Le chômage et la précarité des jeunes augmentent… Et ceux-ci se sentent mal-aimés par le monde de l’entreprise. Pour Thibaut Lanxade, auteur de « Jeunes et entreprise : réussir la connexion » (1), et créateur de l’association Positive entreprise, des solutions existent pour changer la donne.
Pourquoi avez-vous créé l’association Positive Entreprise ?
Il y a deux ans, j’ai écrit “génération 35h”, un ouvrage en forme de témoignage sur cette nouvelle génération qui abordait le monde du travail d’une façon particulière. Ayant établi un constat sans apporter de solutions, j’ai eu envie d’aller plus loin et d’échanger avec des entreprises confrontées à cette problématique de l’intégration des jeunes. C’est ainsi qu’est née l’association Positive entreprise. Ce « think tank », qui souhaite rapprocher les jeunes et le monde de l’entreprise, se propose d’alimenter le débat par du contenu (études, sondages) et des manifestations sur ce thème.
Qu’est-ce qui vous a amené à vous intéresser à l’intégration des jeunes dans l’entreprise ?
C’est mon expérience de manager. D’abord chez Shell, à la tête d’un réseau de stations-service, puis comme P-DG de Gazinox, je me suis trouvé en très fort décalage devant une génération dont les préoccupations me semblaient très éloignées des miennes au même âge. J’avais à peine quelques années de plus qu’eux, et je me sentais pourtant plus proche de la génération de mes parents que de celle-ci. J’ai eu envie d’expliquer ce fossé. Aujourd’hui, je constate que la situation des jeunes sur le marché du travail s’est dégradée. Le taux de chômage des moins de 25 ans atteint 22 % (le niveau le plus élevé d’Europe), et 70 % de ceux qui travaillent sont en situation de précarité : CDD, stage ou intérim. Il faut mobiliser tous les acteurs pour changer cette situation.

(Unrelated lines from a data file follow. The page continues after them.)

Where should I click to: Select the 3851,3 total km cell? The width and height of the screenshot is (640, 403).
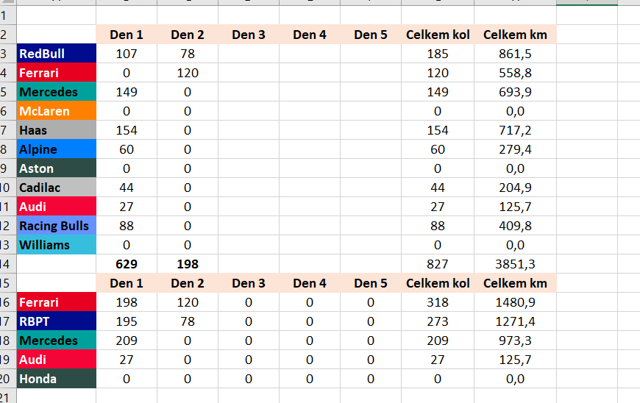click(515, 264)
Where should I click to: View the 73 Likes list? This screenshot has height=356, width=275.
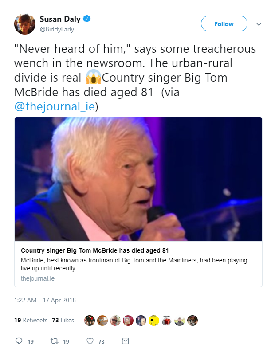[63, 320]
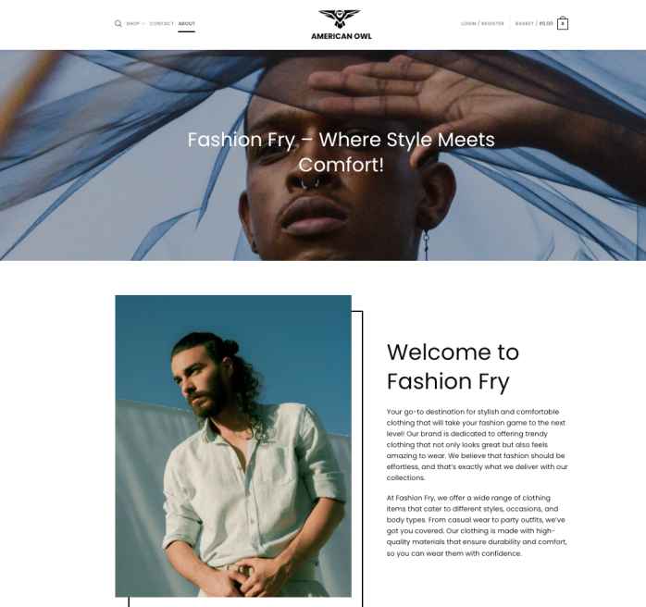
Task: Click the American Owl logo
Action: (x=341, y=25)

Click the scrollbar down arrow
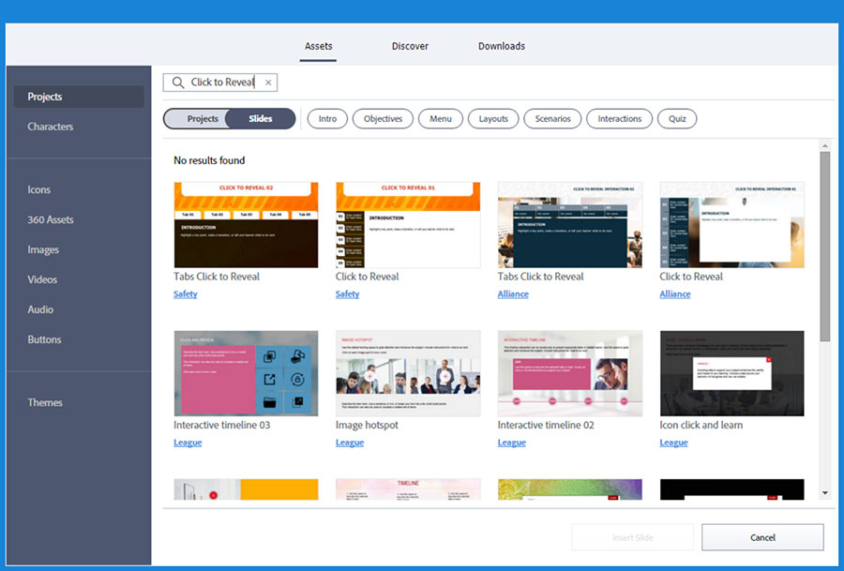click(824, 492)
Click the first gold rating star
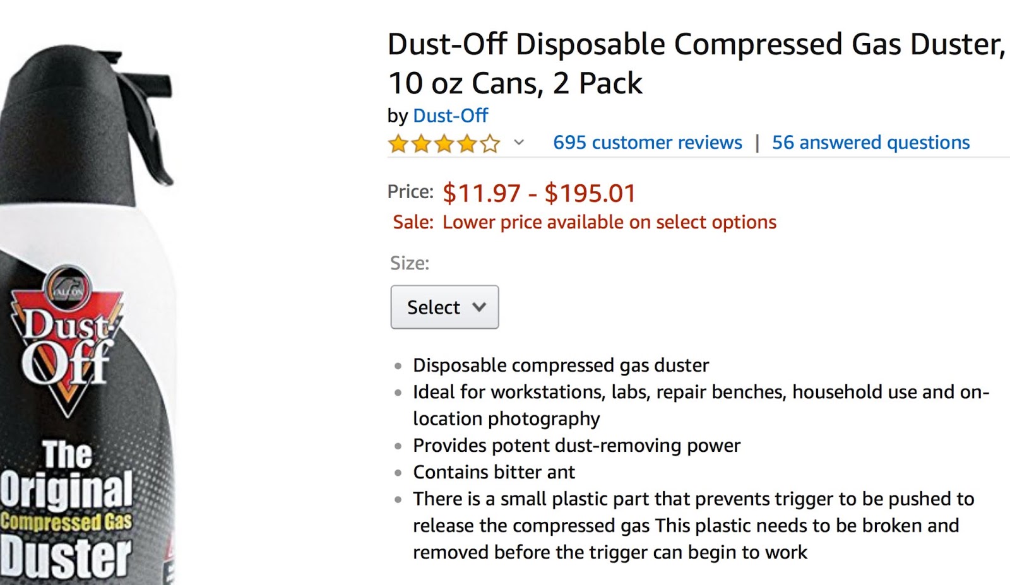Viewport: 1010px width, 585px height. 398,145
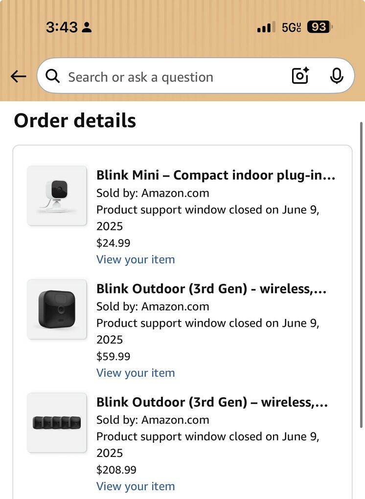365x499 pixels.
Task: Open the camera lens visual search
Action: click(300, 76)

Dans votre dernier ouvrage “Jeunes et entreprise : réussir la connexion”, vous exhortez les entreprises à comprendre les jeunes. Que doivent-elles comprendre exactement ?
Elles doivent comprendre que les jeunes arrivent dans l’entreprise avec des revendications, mais aussi une forme d’engagement, en rupture avec ce que les entreprises ont connu jusqu’alors. Les jeunes acceptent de s’investir dans l’entreprise dans une démarche gagnant/gagnant. Ils veulent des contrats de mission, attendent d’être intégrés plus fortement, d’exercer plus vite des responsabilités et surtout de comprendre la finalité de leur travail.
Par leur comportement, les jeunes remettent clairement en cause l’autorité quand elle n’est pas légitime. Cette disparition de la docilité de principe à l’égard de la hiérarchie est saine, même si elle est difficile à gérer pour l’entreprise.
Qu’est-ce que cette nouvelle génération peut apporter à l’entreprise ?
Une richesse créative, un grand éveil sur le monde. Une envie de se dépasser et de contribuer à faire avancer l’entreprise aussi… À condition que celle-ci fasse l’effort de leur donner des objectifs explicites et cohérents. Cette génération est décontractée, décomplexée, bien en phase avec elle-même et avide d’atteindre ses objectifs. Je n’adhère pas aux discours dénigrant l’absence d’engagement des jeunes. Ils sont vraiment prêts à travailler dur et à s’engager… pour peu qu’ils soient investis d’une mission.
Que peuvent faire les entreprises pour répondre à leurs attentes ?
Sur le fond, faire preuve de transparence et comprendre l’exigence des jeunes vis-à-vis du contenu des missions qui leur sont confiées. Ensuite, il y a beaucoup initiatives de certaines entreprises qui pourraient être généralisées : par exemple, instaurer un système de parrainage des jeunes entrants, leur offrir une hot line pour répondre à leurs questions, proposer des réunions d’information et d’échanges, pour qu’ils puissent avoir l’occasion de s’exprimer. L’entreprise doit aussi s’engager à valoriser les stages et mettre en place des dispositifs anti-précarité : cadrer le nombre de stages, mieux les rémunérer… Le dernier chapitre de mon livre est consacré aux solutions possibles pour les entreprises.
Vous venez de créer une entreprise. Employez vous des jeunes ?
Oui. Dans notre start-up, sur huit salariés, trois ont moins de 25 ans. J’aurais pu prendre des stagiaires mais j’ai choisi de proposer des emplois fermes. Même si ce sont des CDD pour l’instant.
(1) « Jeunes et entreprise : réussir la connexion », éd. Editea, avril 2008.